Las clases de los colegios, las celebraciones religiosas, y todos los eventos públicos y culturales permanecerán suspendidos hasta el 31 de mayo. Las fronteras seguirán también cerradas hasta junio y no habrá vuelos nacionales ni internacionales. Se dispone igualmente el uso obligatorio de mascarillas en lugares públicos.

Bolivia no es, ni de lejos, el país latinoamericano en el que más se está cebando la pandemia. El Ministerio de Salud tenía contabilizados hasta hoy 1.053 casos, que habían dejado 59 víctimas mortales. Esto la sitúa en el puesto décimo del ránking continental, a gran distancia de Brasil (79.685 contagios y 5.513 fallecidos), Perú (33.931 infectados y 943 muertes), Ecuador (24.675 y 888), México (17.799 y 1.732) y Chile (15.135 y 216).

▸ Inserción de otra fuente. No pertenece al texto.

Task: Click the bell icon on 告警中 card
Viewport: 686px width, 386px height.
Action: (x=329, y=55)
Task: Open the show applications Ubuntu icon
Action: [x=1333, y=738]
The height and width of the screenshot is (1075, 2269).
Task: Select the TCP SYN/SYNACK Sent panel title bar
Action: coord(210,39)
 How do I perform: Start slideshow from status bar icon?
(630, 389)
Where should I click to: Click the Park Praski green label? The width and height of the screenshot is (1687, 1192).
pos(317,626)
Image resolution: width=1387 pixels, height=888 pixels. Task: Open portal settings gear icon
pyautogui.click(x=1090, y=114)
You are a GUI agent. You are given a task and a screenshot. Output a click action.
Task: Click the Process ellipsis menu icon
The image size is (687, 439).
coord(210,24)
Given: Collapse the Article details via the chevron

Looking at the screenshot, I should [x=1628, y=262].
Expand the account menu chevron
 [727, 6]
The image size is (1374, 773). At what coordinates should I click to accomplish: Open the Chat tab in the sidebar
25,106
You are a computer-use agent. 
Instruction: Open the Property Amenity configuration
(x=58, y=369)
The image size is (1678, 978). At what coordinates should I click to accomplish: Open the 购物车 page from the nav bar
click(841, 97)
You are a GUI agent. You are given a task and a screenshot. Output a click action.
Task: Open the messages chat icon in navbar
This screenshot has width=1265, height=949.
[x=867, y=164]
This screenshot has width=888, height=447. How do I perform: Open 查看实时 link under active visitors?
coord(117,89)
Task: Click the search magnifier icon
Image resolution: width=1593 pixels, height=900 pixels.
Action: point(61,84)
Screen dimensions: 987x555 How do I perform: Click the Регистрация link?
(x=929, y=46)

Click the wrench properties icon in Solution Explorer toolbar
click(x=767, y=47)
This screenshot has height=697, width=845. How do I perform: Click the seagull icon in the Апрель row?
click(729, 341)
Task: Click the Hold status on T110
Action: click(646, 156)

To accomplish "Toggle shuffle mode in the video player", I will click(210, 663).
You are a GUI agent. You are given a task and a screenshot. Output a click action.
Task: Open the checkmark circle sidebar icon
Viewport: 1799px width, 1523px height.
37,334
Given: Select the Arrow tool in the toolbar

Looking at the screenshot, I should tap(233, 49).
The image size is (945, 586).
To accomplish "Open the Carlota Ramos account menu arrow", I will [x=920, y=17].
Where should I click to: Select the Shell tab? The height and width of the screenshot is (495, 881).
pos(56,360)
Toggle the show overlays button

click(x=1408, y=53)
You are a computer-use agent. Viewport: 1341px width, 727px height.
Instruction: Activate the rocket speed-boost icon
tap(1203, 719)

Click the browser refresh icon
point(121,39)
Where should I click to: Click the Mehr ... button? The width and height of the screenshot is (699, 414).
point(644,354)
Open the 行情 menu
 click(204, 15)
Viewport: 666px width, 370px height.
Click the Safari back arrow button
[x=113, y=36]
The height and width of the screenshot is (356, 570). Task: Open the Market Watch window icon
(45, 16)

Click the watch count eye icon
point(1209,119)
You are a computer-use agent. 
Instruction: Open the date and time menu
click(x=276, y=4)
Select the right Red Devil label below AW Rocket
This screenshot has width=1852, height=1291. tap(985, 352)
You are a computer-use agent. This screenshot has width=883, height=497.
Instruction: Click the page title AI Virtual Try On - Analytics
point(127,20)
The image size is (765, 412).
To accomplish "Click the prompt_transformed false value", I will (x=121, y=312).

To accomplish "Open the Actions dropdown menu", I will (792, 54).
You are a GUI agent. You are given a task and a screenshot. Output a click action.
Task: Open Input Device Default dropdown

Reparto de ayudas y olla solidarias

Entre tanto, la Iglesia sigue trabajando para asistir a la población, cada vez más necesitada. Los sacerdotes y seminaristas del Seminario Mayor San Jerónimo de La Paz dan de comer todos los días a cien personas en situación de calle, muchas de ellas ancianas. Se trata de indigentes que antes eran atendidos en el Comedor Popular San Calixto. Son los seminaristas los que preparan la «olla solidaria» en la plaza Riosinho de La Paz.

En la diócesis de Oruro, sacerdotes y voluntarios de Pastoral Social Cáritas han repartido también ayuda a unas 200 familias muy necesitadas de los barrios de la periferia.